*EXERCISE OBJECTIVE:* Transcribe exactly the stretch of lines beginning at the one containing "You are a GUI" and closing with the last line of the entries below. Omit images.
══ GIVEN RECORDS ══
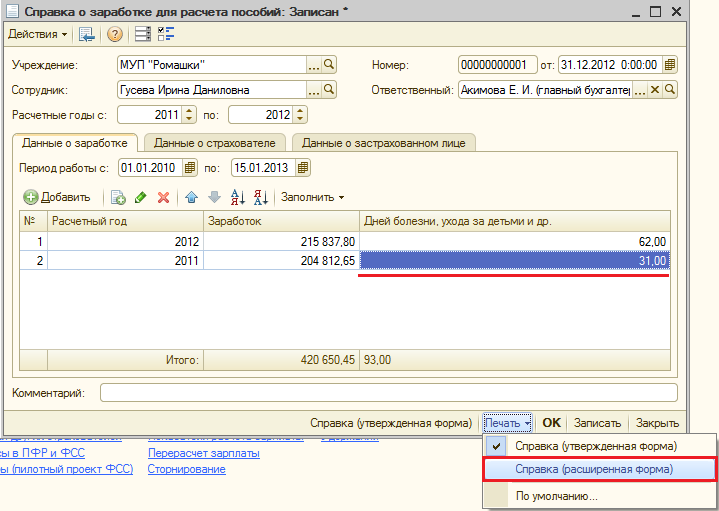Screen dimensions: 719x511
Task: Move row up with blue arrow icon
Action: (191, 197)
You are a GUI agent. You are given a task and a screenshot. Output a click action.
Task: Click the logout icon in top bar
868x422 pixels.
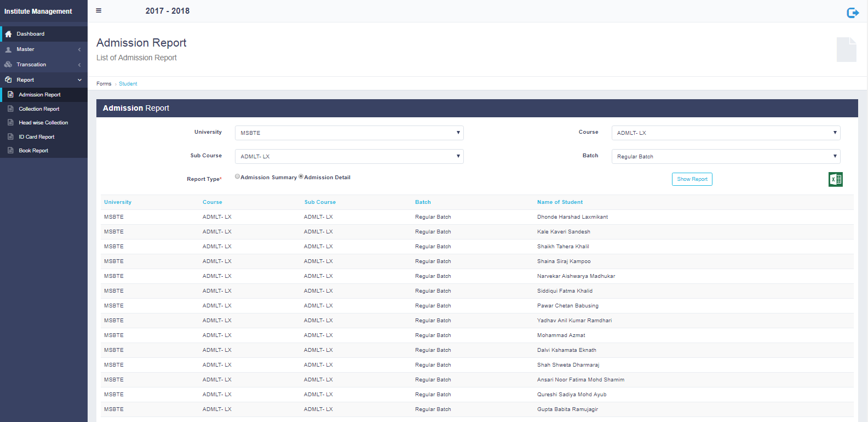(x=853, y=13)
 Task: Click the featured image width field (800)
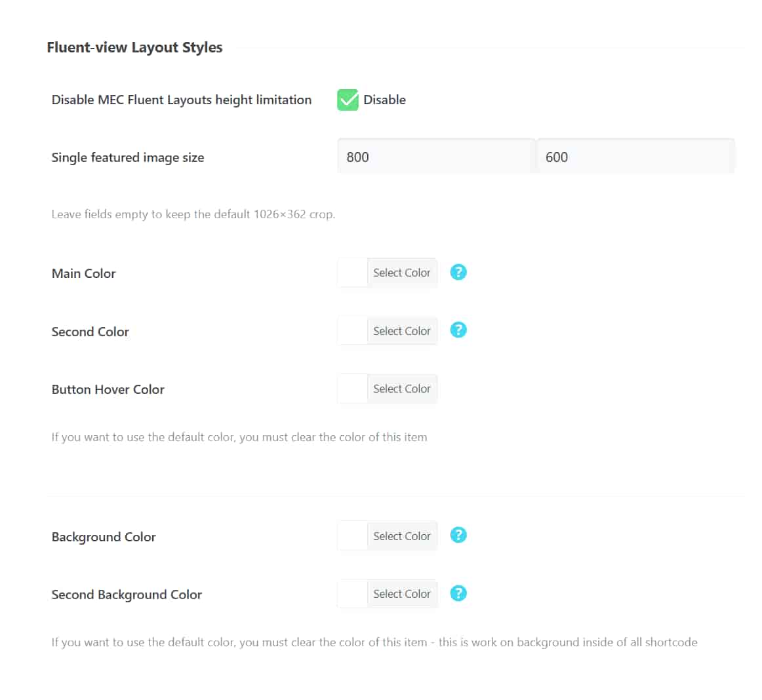(x=436, y=157)
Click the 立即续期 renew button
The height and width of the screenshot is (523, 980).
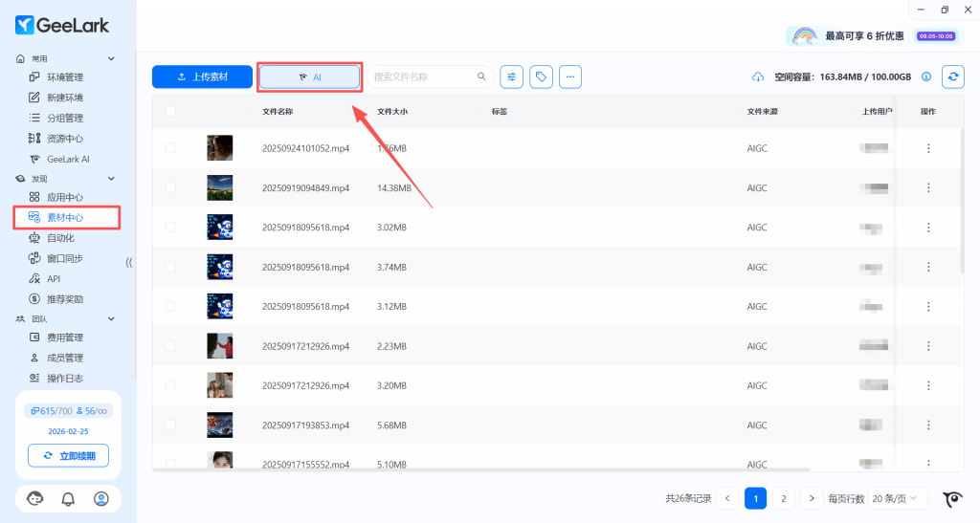(x=69, y=456)
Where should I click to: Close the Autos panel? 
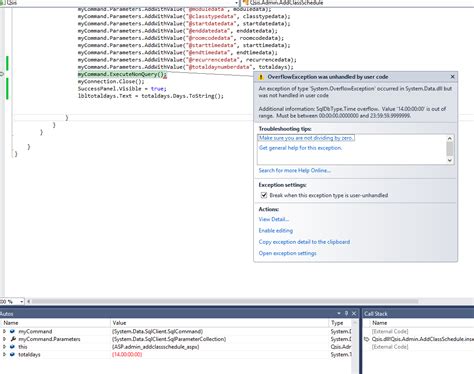click(x=354, y=313)
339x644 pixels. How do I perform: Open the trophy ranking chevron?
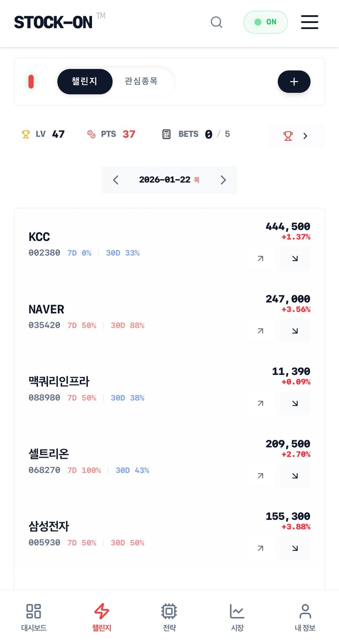pyautogui.click(x=296, y=136)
═══
*RESULT:*
You are a GUI agent. You are given a task and a screenshot. Output a click action.
Task: Click the logout icon in top bar
868x422 pixels.
(x=853, y=13)
 Task: Click the featured image width field (800)
(x=436, y=157)
Click the 立即续期 renew button
The height and width of the screenshot is (523, 980).
(x=69, y=456)
Where should I click to: Close the Autos panel? 
click(x=354, y=313)
339x644 pixels. How do I perform: Open the trophy ranking chevron?
pyautogui.click(x=296, y=136)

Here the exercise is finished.